After a certain age, the memory of death becomes a companion for life. It is impossible to tell a young man going off to the wars about the memory of death. It is impossible to explain to a young bride the vanity of life. After a certain age, however, the man, now a veteran of many wars, knows that one day he will die. The woman, by now the mother of a number of children, knows that she is growing old.
At that time the memory of death comes into play. It is not the same as repentance. However, once a person has recognized that the greater part of his life is behind him, then unless he blocks that recognition by giving himself over to his passions, in some cases also alcohol and drugs (some legal perhaps, some illegal), repentance is a natural consequence of the memory of death.
Of course, if you have a chronic illness, then the words are written on the wall with much greater clarity.
And if one day the doctor says to you, “I’m sorry …” then it’s a matter of calling the priest.

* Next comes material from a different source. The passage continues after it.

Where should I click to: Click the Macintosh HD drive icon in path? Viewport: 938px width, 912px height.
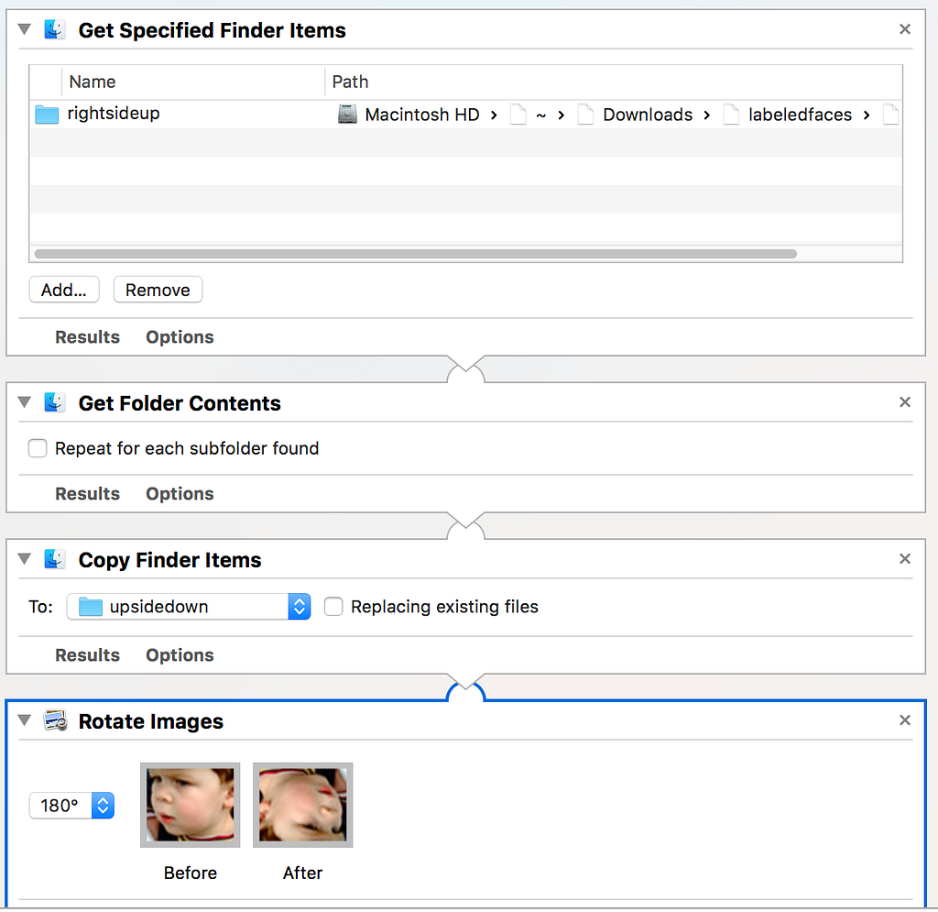point(347,115)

The memory of death is not morbid. It is a spiritual charism that allows the person the moral certainty that there is ‘no exit’ to his life: only the grave is the final resting place of the tired tabernacle.
The memory of death is not depression: it is the serene realization that we are destined first for the dread judgement seat of Christ and then for eternal life according to our works. In the face of such a prospect the sincere Christian will realize that the only thing is to cultivate repentance.
The memory of death is not anti-Christian: it is the Christian united to God who realizes that like the hair on his head his days are numbered, that as the Psalmist puts it his days are as the ‘herb of the field’.
But it is only after a certain age that God grants this realization to the monk or to the layman.